| WORK TASK |
Once the pictures are set aside, reproduce all of the records exactly.

| MATERIALS PROVIDED |
━━━━━━━━━━━━━━━━━━━━━━━━━━━━━━

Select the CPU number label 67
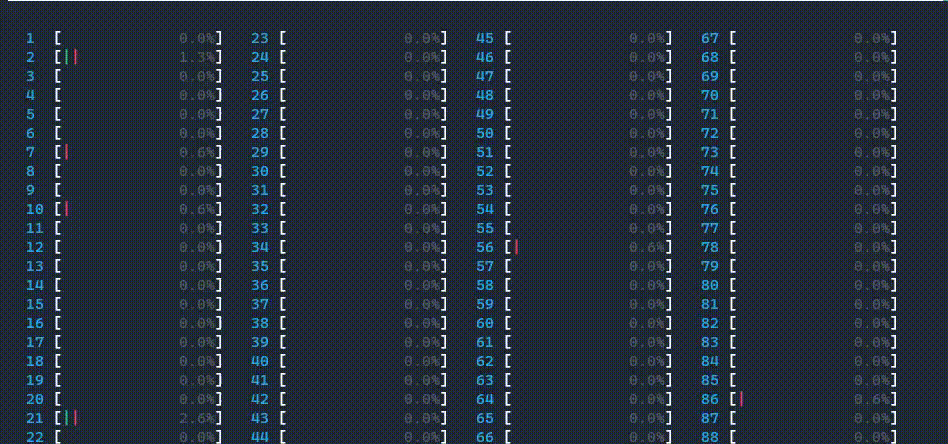The height and width of the screenshot is (444, 948). click(710, 38)
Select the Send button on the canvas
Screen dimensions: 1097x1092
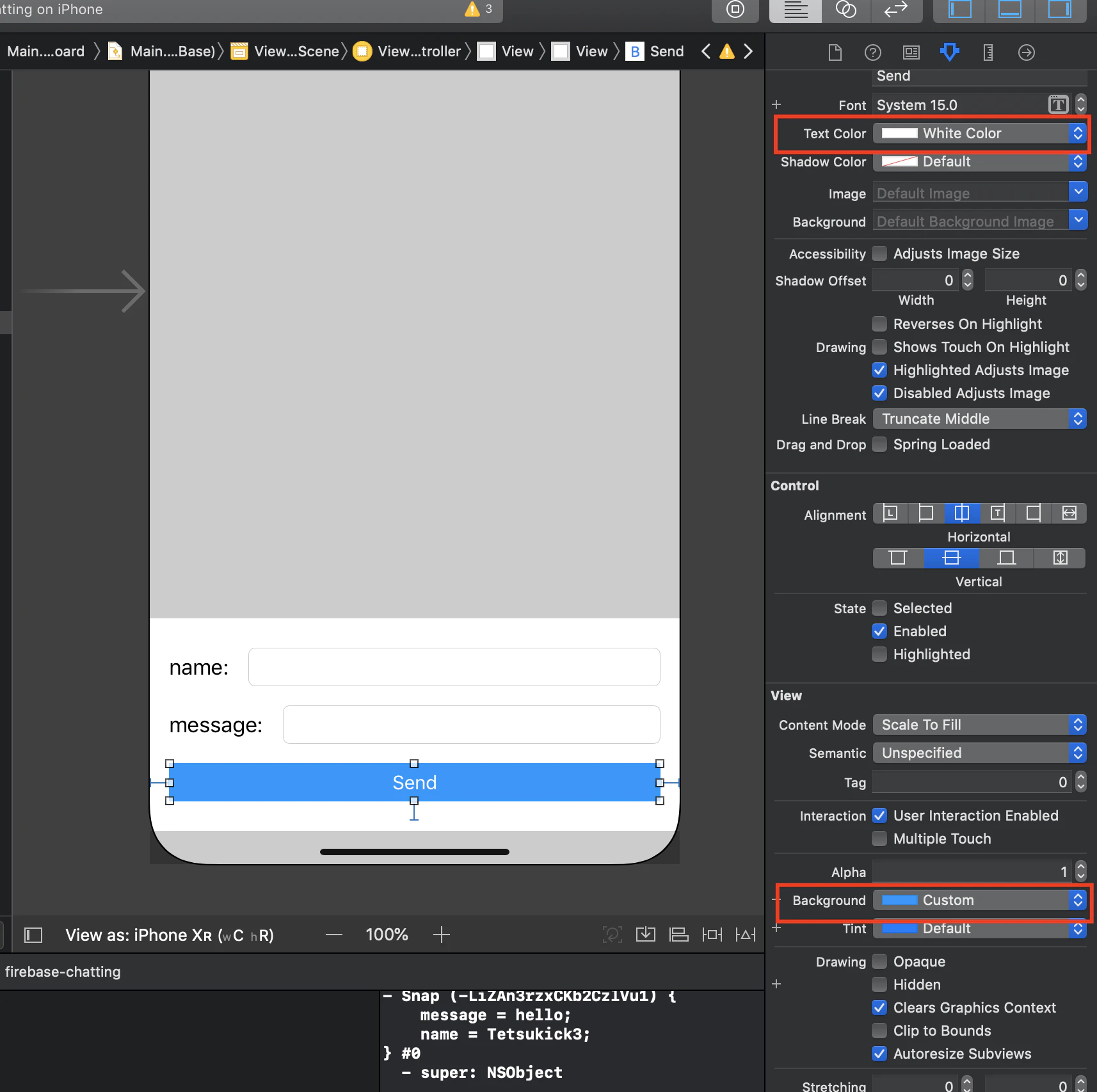coord(415,782)
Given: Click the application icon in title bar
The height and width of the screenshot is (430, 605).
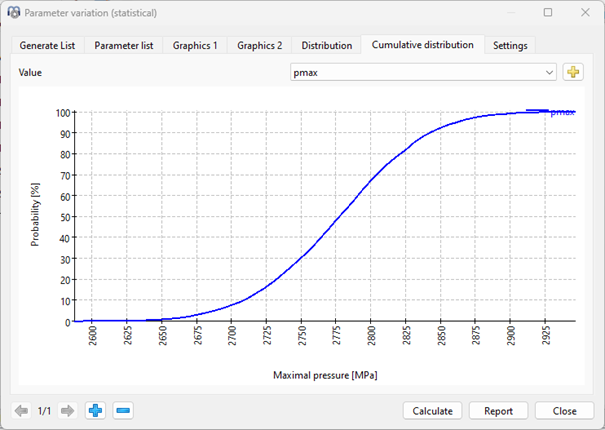Looking at the screenshot, I should [x=13, y=12].
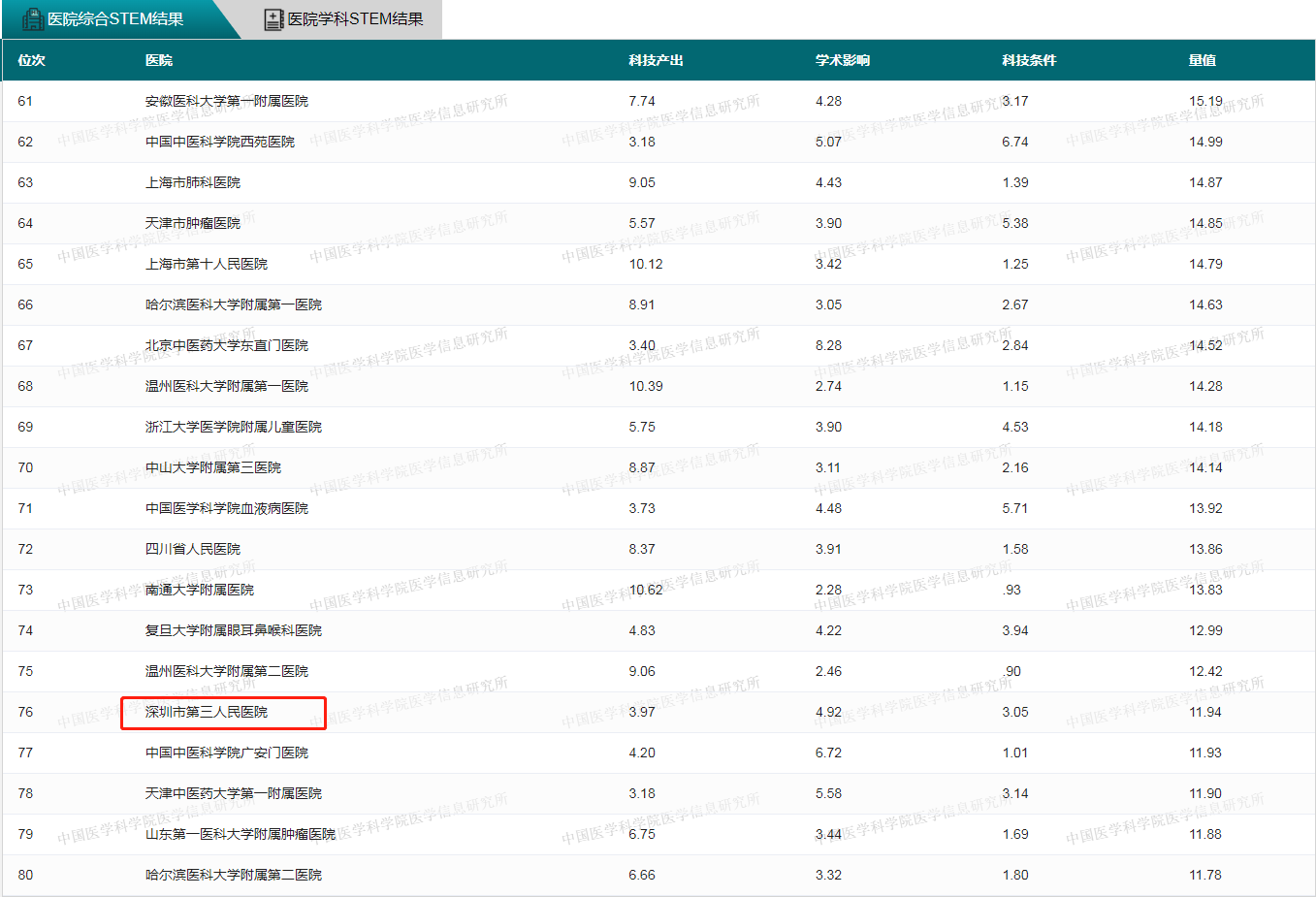Screen dimensions: 1316x897
Task: Click 中国中医科学院西苑医院 in row 62
Action: (x=220, y=142)
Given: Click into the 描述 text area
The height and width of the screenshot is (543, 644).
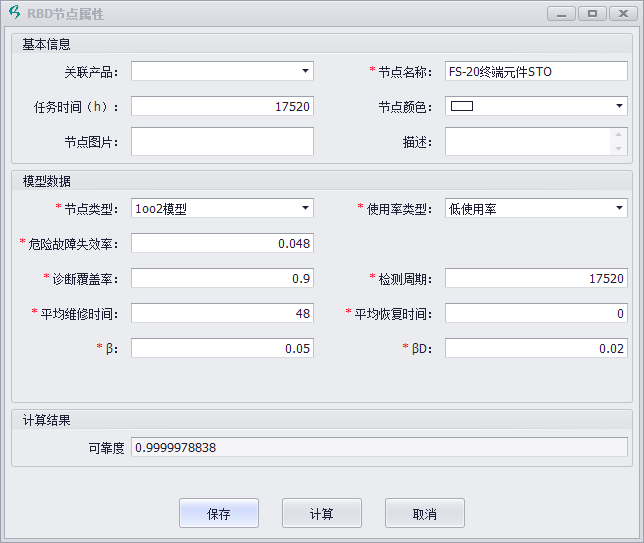Looking at the screenshot, I should click(x=527, y=141).
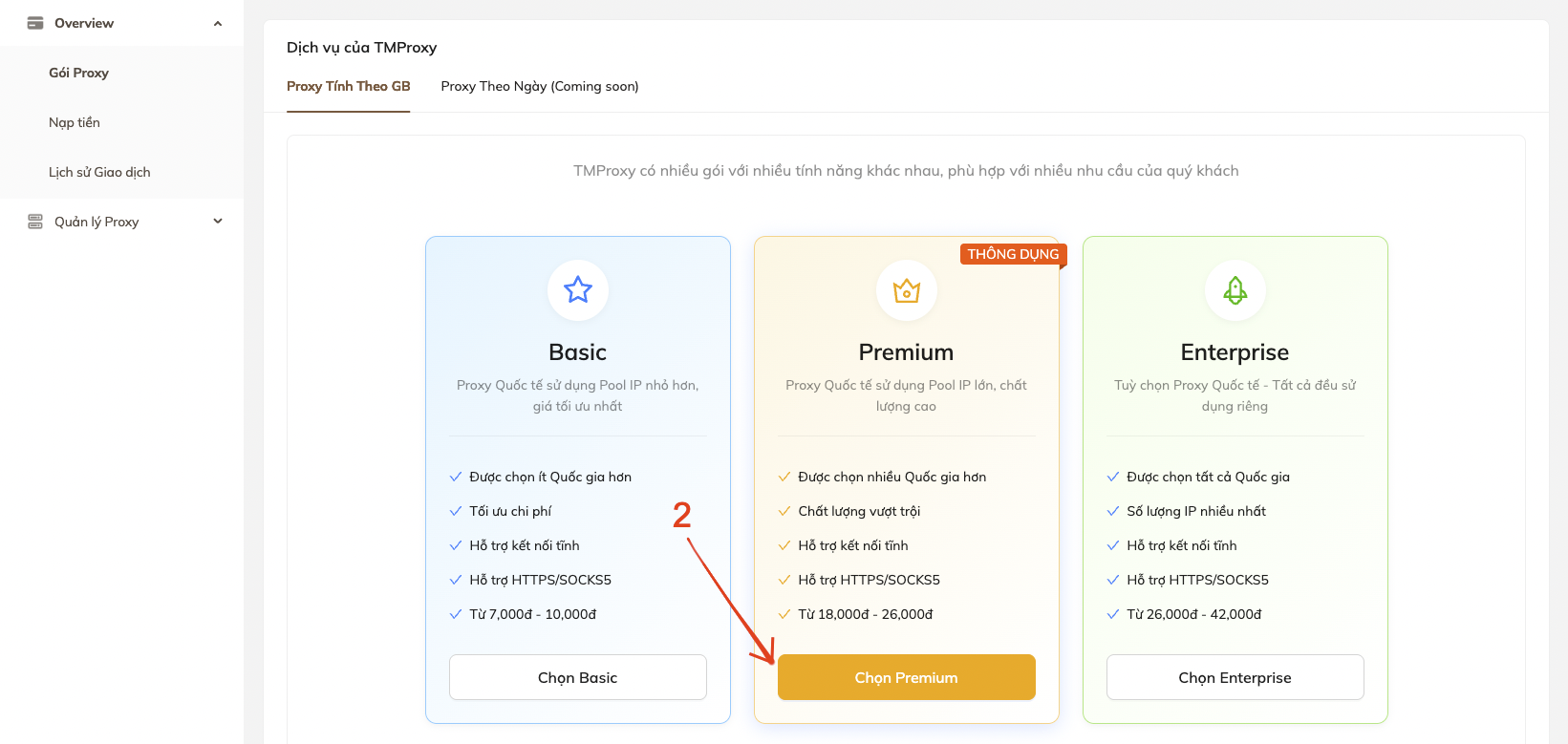Select the Proxy Tính Theo GB tab
The height and width of the screenshot is (744, 1568).
click(x=348, y=86)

━━━━━━━━━━━━━━━━━━━━━━━━━━━━━━

| EXERCISE SOLUTION |
Select the CPU number label 67
The height and width of the screenshot is (444, 948). click(710, 38)
Select the Send button on the canvas
Screen dimensions: 1097x1092
coord(415,782)
Given: Click the application icon in title bar
The height and width of the screenshot is (430, 605).
Looking at the screenshot, I should [x=13, y=12].
Screen dimensions: 1316x897
Task: Click 中国中医科学院西苑医院 in row 62
Action: (x=220, y=142)
Given: Click into the 描述 text area
The height and width of the screenshot is (543, 644).
Looking at the screenshot, I should click(x=527, y=141).
Select the Proxy Tính Theo GB tab
The height and width of the screenshot is (744, 1568).
click(x=348, y=86)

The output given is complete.